=== Quellenauszug ===

Das Regionalprinzip ist für die öffentlichen Sparkassen in fast allen Bundesländern gesetzlich vorgegeben. Ausnahmen bilden Hamburg, Hessen und Schleswig-Holstein, die über teilweise relativ große, privatwirtschaftlich verfasste freie Sparkassen verfügen. In Hamburg gibt es kein Sparkassengesetz, in Hessen und Schleswig-Holstein nimmt das Gesetz auf das Tätigkeitsgebiet der Sparkassen Bezug, ohne es zu beschränken.

Der öffentliche Auftrag der Sparkassen bestand ursprünglich unter anderem darin, dass sie verschiedene Prinzipien beachteten, nämlich Beschränkung der Sparkassentätigkeit auf bestimmte Bankgeschäfte (Enumerationsprinzip), Bindung an die Region des Trägers (Regionalprinzip), Zusammenarbeit im Verbund der Sparkassen-Finanzgruppe (Verbundprinzip) und Unterordnung der kleineren lokalen/regionalen Institute unter größere überregionale Institute der Girozentralen und Landesbanken (Subsidiaritätsprinzip).

===

# Aufgabenziel:
Führen Sie den Text über die Grundsätze der öffentlichen Sparkassen im Anschluss an seinen letzten Satz fort.

=== Angezeigte Informationen ===

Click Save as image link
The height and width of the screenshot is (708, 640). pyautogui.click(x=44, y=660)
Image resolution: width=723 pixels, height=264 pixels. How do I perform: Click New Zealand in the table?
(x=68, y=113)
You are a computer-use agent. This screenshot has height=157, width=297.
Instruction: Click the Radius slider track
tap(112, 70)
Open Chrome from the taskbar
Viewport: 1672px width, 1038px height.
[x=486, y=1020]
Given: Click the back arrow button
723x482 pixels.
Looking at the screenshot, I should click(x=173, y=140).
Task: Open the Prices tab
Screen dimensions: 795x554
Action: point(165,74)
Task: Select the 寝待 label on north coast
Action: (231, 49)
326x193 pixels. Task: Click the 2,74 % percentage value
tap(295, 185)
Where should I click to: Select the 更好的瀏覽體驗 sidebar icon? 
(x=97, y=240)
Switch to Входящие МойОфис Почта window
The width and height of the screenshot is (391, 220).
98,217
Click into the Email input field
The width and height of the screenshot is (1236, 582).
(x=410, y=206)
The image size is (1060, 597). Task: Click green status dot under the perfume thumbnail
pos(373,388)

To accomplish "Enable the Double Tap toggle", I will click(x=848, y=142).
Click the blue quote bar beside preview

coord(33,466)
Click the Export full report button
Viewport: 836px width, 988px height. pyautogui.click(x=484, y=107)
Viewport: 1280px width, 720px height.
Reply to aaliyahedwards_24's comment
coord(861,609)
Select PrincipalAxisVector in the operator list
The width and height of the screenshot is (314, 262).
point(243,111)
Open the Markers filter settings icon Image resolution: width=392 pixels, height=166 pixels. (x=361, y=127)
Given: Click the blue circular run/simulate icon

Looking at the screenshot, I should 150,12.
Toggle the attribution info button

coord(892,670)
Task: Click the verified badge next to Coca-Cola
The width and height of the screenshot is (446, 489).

===

# Antwort zur Aufgabe:
Die zweite Bankrechtskoordinierungsrichtlinie (Richtlinie 77/780/EWG vom 12. Dezember 1977 zur Koordinierung der Rechts- und Verwaltungsvorschriften über die Aufnahme und Ausübung der Tätigkeit der Kreditinstitute) tangierte mittelbar das Regionalprinzip. Sie legte fest, dass die in einem EU-Mitgliedstaat erteilte Banklizenz europaweit Gültigkeit hat. Dies schloss das Recht auf Einrichtung von Zweig- und Hauptstellen ein.[5] Danach wären die Sparkassen europarechtlich befugt gewesen, auch Zweigstellen außerhalb ihres Geschäftsgebiets zu betreiben.

Das Regionalprinzip gilt für kommunale Sparkassen und öffentliche Versicherer, nicht jedoch für freie Sparkassen und Privatversicherungen.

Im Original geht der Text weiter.